What you have to do:
In the records below, the line with "Where should I click to: Open the" opens the range and the line with "This screenshot has width=515, height=270." closes it; print that range exactly and nothing else.
::::::::
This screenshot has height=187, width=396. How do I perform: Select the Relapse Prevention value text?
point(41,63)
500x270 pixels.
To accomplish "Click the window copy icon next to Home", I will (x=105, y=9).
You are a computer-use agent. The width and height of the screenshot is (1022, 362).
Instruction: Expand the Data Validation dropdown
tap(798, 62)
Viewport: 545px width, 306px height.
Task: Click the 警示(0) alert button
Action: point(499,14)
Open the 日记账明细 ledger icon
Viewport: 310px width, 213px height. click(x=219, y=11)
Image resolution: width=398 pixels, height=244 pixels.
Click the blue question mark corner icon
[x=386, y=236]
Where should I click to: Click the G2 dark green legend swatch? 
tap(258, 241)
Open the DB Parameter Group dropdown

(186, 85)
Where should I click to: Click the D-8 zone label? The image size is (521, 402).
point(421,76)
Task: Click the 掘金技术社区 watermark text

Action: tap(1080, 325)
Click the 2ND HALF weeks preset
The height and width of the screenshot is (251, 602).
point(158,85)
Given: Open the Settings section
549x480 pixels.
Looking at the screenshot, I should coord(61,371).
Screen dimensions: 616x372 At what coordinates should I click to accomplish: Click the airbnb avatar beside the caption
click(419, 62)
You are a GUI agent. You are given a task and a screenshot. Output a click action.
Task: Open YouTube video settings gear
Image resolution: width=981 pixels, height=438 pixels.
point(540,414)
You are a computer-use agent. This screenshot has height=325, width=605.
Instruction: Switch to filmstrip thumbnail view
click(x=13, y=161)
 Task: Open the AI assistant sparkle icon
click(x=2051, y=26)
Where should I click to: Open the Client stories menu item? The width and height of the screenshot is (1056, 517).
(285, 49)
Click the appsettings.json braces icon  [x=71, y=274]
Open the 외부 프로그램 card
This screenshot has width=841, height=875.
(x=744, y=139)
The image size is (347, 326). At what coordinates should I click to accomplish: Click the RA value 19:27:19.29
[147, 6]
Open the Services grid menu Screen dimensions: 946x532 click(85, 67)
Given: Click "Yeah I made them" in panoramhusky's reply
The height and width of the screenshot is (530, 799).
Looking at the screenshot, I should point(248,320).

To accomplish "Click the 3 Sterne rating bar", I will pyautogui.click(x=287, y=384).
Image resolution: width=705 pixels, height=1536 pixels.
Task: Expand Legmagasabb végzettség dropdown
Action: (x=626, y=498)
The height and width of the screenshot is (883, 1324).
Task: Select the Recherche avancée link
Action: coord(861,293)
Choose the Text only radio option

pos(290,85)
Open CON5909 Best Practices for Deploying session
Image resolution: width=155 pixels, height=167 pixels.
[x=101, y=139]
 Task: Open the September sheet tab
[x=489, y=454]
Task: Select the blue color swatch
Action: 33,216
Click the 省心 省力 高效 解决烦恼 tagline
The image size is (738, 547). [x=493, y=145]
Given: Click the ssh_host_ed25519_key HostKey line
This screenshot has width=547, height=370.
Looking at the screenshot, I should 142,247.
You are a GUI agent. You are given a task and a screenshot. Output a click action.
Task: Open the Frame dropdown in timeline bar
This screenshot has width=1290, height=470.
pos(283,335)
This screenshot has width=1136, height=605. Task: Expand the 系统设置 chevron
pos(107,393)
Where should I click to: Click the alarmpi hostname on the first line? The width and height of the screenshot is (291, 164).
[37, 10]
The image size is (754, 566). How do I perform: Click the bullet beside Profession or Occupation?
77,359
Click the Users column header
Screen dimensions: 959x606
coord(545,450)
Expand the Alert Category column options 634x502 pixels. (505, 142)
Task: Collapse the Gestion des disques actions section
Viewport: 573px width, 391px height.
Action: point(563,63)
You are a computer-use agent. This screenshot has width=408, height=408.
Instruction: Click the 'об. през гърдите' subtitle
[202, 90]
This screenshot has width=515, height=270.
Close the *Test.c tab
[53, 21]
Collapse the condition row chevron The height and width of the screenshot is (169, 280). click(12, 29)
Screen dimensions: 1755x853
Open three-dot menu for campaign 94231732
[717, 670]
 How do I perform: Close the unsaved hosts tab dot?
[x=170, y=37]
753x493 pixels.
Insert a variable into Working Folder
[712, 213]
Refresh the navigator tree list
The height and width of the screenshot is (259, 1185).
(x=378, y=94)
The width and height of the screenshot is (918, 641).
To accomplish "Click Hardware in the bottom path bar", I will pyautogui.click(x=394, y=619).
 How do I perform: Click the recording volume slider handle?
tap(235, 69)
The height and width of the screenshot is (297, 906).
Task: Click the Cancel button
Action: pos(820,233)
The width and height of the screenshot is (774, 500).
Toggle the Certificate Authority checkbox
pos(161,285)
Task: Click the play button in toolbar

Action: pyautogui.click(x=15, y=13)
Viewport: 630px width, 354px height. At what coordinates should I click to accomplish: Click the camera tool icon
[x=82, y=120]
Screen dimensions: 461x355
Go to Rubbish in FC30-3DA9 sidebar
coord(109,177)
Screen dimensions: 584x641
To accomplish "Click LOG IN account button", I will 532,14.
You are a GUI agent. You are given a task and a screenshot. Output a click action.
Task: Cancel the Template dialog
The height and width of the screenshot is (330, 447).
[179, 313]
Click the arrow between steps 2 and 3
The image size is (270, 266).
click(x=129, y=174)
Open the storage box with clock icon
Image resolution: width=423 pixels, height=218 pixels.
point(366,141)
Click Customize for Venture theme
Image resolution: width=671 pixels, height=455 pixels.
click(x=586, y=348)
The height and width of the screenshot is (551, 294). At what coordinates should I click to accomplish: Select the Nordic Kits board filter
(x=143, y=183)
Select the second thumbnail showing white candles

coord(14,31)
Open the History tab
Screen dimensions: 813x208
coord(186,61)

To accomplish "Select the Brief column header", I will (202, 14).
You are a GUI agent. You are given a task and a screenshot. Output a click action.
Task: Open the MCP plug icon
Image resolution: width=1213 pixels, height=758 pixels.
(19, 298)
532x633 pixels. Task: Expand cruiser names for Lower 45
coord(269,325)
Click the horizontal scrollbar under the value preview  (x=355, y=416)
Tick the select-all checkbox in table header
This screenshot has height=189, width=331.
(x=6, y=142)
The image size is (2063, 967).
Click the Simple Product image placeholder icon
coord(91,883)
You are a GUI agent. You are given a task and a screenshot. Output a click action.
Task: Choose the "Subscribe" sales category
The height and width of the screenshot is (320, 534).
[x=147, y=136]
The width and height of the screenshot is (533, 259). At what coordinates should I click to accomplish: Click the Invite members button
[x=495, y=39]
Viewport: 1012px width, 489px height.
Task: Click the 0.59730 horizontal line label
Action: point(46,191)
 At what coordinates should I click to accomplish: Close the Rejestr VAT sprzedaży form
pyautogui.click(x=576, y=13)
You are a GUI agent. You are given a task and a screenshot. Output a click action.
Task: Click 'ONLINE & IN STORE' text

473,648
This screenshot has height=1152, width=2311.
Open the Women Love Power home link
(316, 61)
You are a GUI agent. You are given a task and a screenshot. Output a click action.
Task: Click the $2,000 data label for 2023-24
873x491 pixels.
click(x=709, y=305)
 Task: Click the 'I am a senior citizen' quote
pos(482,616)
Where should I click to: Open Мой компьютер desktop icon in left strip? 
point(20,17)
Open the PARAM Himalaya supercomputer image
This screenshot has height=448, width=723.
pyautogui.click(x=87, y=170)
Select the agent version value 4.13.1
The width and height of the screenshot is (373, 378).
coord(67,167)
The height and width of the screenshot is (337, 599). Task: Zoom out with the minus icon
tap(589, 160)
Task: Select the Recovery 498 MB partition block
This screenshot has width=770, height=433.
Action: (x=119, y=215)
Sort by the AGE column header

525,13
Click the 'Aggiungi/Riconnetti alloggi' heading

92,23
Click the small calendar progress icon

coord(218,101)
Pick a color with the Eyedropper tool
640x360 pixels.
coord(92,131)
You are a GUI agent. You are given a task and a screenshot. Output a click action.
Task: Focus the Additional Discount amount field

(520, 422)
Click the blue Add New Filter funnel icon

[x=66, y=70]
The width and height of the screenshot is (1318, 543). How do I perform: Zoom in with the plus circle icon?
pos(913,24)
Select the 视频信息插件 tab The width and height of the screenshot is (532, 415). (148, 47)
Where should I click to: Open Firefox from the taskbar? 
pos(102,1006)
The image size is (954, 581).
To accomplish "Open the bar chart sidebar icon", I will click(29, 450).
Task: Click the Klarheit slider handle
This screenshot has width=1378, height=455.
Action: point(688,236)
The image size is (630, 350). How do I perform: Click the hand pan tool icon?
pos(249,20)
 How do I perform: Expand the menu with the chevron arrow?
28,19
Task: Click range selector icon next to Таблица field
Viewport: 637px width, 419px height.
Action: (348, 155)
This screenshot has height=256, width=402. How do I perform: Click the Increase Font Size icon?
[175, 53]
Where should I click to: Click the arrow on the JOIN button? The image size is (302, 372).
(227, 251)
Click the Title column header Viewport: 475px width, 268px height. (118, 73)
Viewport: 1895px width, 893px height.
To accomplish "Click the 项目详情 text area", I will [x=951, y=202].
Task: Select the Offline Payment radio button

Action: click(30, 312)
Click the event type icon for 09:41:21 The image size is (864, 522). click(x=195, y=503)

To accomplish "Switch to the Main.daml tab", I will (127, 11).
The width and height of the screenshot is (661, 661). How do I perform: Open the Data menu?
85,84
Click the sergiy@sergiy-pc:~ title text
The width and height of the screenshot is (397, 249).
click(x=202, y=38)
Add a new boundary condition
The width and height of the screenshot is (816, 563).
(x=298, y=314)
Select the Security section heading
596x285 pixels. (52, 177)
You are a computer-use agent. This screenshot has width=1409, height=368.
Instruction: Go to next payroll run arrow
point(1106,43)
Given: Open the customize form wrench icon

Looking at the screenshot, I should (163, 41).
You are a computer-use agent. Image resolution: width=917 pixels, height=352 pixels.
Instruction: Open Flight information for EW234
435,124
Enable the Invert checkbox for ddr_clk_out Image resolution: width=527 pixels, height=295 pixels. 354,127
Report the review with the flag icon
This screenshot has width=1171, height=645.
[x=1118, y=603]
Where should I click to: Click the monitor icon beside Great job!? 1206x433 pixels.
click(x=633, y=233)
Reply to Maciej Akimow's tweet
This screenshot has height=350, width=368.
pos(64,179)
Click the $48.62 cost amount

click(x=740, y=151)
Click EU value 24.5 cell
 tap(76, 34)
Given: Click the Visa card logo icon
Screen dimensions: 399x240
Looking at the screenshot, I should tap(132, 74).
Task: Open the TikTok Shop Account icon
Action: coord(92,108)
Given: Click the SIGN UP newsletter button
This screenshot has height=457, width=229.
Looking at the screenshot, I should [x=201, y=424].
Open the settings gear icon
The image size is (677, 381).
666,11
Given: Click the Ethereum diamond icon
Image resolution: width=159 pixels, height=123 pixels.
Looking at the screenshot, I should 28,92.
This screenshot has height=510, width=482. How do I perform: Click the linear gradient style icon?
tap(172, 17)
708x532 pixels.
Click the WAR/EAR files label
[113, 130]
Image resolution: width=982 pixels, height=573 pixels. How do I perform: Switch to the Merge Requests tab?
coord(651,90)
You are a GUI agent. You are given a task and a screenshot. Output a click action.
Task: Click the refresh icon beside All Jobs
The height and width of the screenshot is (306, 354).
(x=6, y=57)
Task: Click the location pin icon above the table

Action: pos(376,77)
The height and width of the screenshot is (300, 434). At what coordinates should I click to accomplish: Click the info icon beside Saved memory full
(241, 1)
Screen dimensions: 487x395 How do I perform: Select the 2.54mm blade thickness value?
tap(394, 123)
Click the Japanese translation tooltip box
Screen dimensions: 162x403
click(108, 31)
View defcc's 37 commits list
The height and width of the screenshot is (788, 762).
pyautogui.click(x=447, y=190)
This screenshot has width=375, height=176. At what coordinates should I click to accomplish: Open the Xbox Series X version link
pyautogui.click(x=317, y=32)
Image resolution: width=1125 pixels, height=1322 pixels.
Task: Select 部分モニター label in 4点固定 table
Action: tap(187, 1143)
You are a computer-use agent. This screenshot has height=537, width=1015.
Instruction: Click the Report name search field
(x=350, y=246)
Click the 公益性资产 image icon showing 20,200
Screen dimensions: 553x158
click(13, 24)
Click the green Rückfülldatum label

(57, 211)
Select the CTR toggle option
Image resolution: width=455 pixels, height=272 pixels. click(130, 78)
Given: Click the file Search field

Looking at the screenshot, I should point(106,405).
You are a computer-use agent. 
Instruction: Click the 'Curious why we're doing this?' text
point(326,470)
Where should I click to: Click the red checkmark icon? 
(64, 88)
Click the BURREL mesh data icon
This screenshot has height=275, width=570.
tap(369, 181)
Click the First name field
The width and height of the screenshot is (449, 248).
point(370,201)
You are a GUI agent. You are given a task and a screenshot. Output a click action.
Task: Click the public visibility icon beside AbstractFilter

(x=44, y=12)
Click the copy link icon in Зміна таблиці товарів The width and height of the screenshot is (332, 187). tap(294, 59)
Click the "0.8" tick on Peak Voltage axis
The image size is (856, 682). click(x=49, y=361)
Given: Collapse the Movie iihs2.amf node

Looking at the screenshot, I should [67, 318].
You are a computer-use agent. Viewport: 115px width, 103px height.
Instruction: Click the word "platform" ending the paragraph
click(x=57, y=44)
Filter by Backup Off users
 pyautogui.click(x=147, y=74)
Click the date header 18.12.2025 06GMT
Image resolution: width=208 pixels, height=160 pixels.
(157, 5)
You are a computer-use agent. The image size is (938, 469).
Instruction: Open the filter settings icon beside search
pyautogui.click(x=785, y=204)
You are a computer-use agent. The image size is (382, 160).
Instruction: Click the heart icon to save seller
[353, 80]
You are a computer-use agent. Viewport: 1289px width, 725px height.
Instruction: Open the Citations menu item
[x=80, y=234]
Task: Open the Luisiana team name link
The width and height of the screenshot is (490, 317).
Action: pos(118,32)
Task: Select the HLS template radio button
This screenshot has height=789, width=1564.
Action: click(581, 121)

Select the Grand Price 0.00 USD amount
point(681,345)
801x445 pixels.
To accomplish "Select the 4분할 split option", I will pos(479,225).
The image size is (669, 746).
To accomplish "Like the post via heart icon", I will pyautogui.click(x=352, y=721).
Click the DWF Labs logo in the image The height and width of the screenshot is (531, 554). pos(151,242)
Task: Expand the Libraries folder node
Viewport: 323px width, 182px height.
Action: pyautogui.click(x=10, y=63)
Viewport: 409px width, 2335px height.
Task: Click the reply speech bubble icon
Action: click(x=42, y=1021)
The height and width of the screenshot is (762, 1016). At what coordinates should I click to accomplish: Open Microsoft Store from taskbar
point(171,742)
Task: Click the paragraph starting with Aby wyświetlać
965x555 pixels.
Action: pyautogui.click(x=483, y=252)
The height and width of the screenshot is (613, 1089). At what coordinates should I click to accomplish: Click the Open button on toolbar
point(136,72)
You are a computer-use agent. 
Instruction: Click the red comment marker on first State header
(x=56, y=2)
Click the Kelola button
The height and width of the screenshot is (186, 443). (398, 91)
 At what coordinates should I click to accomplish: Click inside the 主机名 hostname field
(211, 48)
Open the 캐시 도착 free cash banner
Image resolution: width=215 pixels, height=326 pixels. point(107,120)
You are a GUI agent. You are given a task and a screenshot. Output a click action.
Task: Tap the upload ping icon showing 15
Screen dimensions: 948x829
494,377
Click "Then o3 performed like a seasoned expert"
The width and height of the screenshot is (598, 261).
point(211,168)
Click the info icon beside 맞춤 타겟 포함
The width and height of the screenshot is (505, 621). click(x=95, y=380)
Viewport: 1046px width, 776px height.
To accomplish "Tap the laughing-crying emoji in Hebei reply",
::::::::
Solution for this problem:
Where should I click to: Open the Client stories menu item? The width and height of the screenshot is (1056, 517).
(285, 49)
Click the appsettings.json braces icon  [x=71, y=274]
Open the 외부 프로그램 card
This screenshot has width=841, height=875.
(x=744, y=139)
The image size is (347, 326). At what coordinates should I click to accomplish: Click the RA value 19:27:19.29
[147, 6]
Open the Services grid menu Screen dimensions: 946x532 click(85, 67)
Given: Click "Yeah I made them" in panoramhusky's reply
The height and width of the screenshot is (530, 799).
Looking at the screenshot, I should point(248,320).

To accomplish "Click the 3 Sterne rating bar", I will pyautogui.click(x=287, y=384).
Image resolution: width=705 pixels, height=1536 pixels.
Task: Expand Legmagasabb végzettség dropdown
Action: (x=626, y=498)
The height and width of the screenshot is (883, 1324).
Task: Select the Recherche avancée link
Action: coord(861,293)
Choose the Text only radio option

pos(290,85)
Open CON5909 Best Practices for Deploying session
Image resolution: width=155 pixels, height=167 pixels.
[x=101, y=139]
 Task: Open the September sheet tab
[x=489, y=454]
Task: Select the blue color swatch
Action: 33,216
Click the 省心 省力 高效 解决烦恼 tagline
The image size is (738, 547). [x=493, y=145]
Given: Click the ssh_host_ed25519_key HostKey line
This screenshot has width=547, height=370.
Looking at the screenshot, I should 142,247.
You are a GUI agent. You are given a task and a screenshot. Output a click action.
Task: Open the Frame dropdown in timeline bar
This screenshot has width=1290, height=470.
pos(283,335)
This screenshot has width=1136, height=605. Task: Expand the 系统设置 chevron
pos(107,393)
Where should I click to: Click the alarmpi hostname on the first line? The width and height of the screenshot is (291, 164).
[37, 10]
The image size is (754, 566). How do I perform: Click the bullet beside Profession or Occupation?
77,359
Click the Users column header
Screen dimensions: 959x606
coord(545,450)
Expand the Alert Category column options 634x502 pixels. (505, 142)
Task: Collapse the Gestion des disques actions section
Viewport: 573px width, 391px height.
Action: point(563,63)
You are a computer-use agent. This screenshot has width=408, height=408.
Instruction: Click the 'об. през гърдите' subtitle
[202, 90]
This screenshot has width=515, height=270.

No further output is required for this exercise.